Palm had an advantage over Microsoft products that demanded lots and lots of processor, RAM, and battery power for similar or less functionality with Windows branding (the idiocy of SPOT), never mind that the tools are in fact not Windows. Battery hasn't improved immensely in personal devices, but processor and RAM have. So a lot of Palm's initial advantage evaporated. This is when they should have been inventing new advantages.

(Incidentally, I run a Palm Zire as a lanyard clock as well as PDA, using a screensaver, so I have to charge it every night anyway because it's never switched off.)

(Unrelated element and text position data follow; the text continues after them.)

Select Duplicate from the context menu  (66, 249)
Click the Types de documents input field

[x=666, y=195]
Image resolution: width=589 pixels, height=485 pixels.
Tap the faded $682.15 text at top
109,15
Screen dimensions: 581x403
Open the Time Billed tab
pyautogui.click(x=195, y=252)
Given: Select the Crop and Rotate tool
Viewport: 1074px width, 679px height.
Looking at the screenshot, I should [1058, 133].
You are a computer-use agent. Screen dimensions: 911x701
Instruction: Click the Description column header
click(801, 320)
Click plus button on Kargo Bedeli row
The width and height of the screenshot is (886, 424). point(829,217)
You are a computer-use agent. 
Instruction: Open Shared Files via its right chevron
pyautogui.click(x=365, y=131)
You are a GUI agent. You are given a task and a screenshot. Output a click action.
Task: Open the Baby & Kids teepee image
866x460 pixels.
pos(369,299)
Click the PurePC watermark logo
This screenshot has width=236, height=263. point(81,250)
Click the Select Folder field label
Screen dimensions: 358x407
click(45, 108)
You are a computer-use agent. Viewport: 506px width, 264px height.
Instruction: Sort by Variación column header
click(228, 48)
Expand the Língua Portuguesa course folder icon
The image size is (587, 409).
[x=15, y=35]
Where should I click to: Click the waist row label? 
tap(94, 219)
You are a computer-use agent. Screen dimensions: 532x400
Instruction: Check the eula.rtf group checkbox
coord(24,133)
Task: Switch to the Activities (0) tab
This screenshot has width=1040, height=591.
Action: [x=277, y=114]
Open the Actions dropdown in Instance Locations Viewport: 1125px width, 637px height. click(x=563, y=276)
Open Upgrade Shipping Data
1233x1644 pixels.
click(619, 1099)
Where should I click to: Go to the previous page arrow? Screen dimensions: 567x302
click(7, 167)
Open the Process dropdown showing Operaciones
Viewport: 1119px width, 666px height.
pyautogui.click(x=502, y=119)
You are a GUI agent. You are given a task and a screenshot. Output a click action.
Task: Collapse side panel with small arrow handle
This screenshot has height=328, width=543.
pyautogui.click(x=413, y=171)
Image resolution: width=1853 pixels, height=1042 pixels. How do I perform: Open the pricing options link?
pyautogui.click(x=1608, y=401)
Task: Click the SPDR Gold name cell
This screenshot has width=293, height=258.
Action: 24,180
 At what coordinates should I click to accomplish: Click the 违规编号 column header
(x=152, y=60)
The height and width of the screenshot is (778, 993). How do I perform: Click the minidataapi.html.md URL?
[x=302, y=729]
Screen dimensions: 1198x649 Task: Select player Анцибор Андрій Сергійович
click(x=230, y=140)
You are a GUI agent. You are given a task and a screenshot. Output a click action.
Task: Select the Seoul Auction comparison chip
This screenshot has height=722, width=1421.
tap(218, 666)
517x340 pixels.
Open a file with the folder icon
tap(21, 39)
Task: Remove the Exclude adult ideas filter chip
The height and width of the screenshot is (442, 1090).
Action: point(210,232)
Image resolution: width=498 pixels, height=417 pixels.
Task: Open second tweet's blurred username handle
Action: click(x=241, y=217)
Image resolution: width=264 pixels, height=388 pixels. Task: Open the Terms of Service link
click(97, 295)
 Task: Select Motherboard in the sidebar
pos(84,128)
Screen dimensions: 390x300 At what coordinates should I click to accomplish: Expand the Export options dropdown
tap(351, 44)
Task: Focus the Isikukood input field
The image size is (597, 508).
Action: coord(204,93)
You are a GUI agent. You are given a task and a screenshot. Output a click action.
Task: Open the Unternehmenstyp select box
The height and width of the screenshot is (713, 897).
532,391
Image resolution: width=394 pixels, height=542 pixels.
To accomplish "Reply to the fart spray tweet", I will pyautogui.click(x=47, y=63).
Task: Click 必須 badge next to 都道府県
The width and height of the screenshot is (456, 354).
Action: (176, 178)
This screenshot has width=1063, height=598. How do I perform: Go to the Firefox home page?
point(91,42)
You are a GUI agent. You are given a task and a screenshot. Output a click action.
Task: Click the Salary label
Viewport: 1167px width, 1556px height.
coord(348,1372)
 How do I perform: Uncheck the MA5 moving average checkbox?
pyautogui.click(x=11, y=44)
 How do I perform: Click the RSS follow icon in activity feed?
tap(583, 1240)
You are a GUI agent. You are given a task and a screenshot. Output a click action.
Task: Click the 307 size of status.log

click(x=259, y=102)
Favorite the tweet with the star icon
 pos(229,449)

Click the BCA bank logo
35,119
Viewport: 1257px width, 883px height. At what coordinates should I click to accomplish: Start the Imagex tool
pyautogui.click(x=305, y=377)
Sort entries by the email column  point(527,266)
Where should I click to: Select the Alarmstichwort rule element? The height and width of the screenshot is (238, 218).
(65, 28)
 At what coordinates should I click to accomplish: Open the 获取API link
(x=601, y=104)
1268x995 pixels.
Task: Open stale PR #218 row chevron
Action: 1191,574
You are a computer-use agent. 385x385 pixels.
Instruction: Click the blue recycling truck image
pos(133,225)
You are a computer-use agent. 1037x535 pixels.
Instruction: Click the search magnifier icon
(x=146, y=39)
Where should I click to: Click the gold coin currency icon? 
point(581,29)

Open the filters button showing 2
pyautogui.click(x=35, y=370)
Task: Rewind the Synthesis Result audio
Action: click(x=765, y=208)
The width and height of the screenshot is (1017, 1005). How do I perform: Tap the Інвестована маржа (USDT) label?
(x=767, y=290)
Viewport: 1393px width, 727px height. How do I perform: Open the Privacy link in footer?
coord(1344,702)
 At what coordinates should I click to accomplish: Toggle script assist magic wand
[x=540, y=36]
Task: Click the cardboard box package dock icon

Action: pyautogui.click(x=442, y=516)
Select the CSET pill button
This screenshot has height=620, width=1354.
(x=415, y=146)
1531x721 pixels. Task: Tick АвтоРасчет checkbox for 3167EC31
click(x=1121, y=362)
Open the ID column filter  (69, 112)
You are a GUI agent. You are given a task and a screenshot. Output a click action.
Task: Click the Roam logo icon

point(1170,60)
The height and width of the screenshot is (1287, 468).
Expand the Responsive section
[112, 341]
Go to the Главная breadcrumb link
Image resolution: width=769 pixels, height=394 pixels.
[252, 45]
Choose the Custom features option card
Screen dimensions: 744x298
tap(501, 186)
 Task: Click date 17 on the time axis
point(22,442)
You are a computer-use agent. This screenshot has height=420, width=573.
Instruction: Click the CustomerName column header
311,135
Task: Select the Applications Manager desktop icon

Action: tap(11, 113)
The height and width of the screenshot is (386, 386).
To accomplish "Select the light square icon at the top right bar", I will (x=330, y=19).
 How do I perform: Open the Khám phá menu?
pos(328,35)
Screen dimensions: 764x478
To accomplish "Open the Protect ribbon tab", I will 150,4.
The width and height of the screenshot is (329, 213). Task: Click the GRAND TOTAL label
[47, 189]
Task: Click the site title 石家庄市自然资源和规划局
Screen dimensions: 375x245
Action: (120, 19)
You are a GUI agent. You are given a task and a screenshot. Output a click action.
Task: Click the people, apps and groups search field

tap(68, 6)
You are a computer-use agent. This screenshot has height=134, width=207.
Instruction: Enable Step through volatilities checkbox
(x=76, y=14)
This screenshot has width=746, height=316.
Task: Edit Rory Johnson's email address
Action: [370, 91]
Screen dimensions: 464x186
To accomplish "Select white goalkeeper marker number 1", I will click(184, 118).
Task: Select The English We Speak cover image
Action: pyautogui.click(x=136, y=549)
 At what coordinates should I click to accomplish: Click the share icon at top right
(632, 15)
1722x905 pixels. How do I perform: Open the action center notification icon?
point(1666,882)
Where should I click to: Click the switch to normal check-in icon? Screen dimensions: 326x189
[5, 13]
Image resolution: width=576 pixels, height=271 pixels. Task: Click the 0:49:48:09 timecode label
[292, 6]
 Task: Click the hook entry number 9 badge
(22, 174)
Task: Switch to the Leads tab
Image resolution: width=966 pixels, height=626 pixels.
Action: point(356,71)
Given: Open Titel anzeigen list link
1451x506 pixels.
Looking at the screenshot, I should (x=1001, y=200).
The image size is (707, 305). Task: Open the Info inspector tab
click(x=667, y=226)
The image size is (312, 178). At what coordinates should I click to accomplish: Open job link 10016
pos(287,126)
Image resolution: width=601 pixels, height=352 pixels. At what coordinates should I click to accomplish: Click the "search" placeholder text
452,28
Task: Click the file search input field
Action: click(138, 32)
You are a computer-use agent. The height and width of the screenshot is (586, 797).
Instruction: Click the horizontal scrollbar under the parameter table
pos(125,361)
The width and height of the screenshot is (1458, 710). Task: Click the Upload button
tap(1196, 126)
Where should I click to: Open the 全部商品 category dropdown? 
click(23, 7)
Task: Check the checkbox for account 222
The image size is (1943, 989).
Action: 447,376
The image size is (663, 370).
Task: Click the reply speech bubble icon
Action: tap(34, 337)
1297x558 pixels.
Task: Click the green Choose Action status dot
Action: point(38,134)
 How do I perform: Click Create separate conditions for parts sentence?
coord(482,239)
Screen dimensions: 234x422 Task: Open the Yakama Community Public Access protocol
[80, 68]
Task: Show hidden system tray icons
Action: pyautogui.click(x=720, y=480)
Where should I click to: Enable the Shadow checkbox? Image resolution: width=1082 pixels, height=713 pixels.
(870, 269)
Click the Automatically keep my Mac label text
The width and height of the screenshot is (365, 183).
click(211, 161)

One such is a large range of applications, and powertoys - but Palm hasn't done well at bringing developers along. Successive models are successively incompatible.

A separate problem, perhaps, is users' willingness to pay real money for very small program files. Never mind that a PC application can cost more than the PC...

Then people want phones, so battery life is eaten that way anyway - and people want multimedia so a low-power processor doesn't cut it (unless it's an ASIC for multimedia). So Palm's advantage - cheap device with long battery life - gets kicked even harder.

I do think that anyone who wants a PDA and wants a phone will prefer a single-unit smartphone (unless wearing a microwave transmitter worries you), so clearly that was the way to move - that should be the main product, and PDA-only customers should get the same unit with phone parts removed. That and the watch - did that finally limp out this year? A PDA watch would have blown MS out of the water, even if most customers bought it as accessory to their regular PDA. Microsoft watches are pathetic; worse - they're insulting. But the Palm watch turned into vapourware. Now, who wants to know?

And Linux is the enemy of every non-Linux company. The answer is to embrace it - and if you're Microsoft then you do other things, but for the rest of us, the thing is to make it work /for/ you.

And Microsoft owns the desktop, of course - or ninety per cent - so a Palm device has to negotiate with the enemy whenever it's docked. I don't think Microsoft overlooked that opportunity.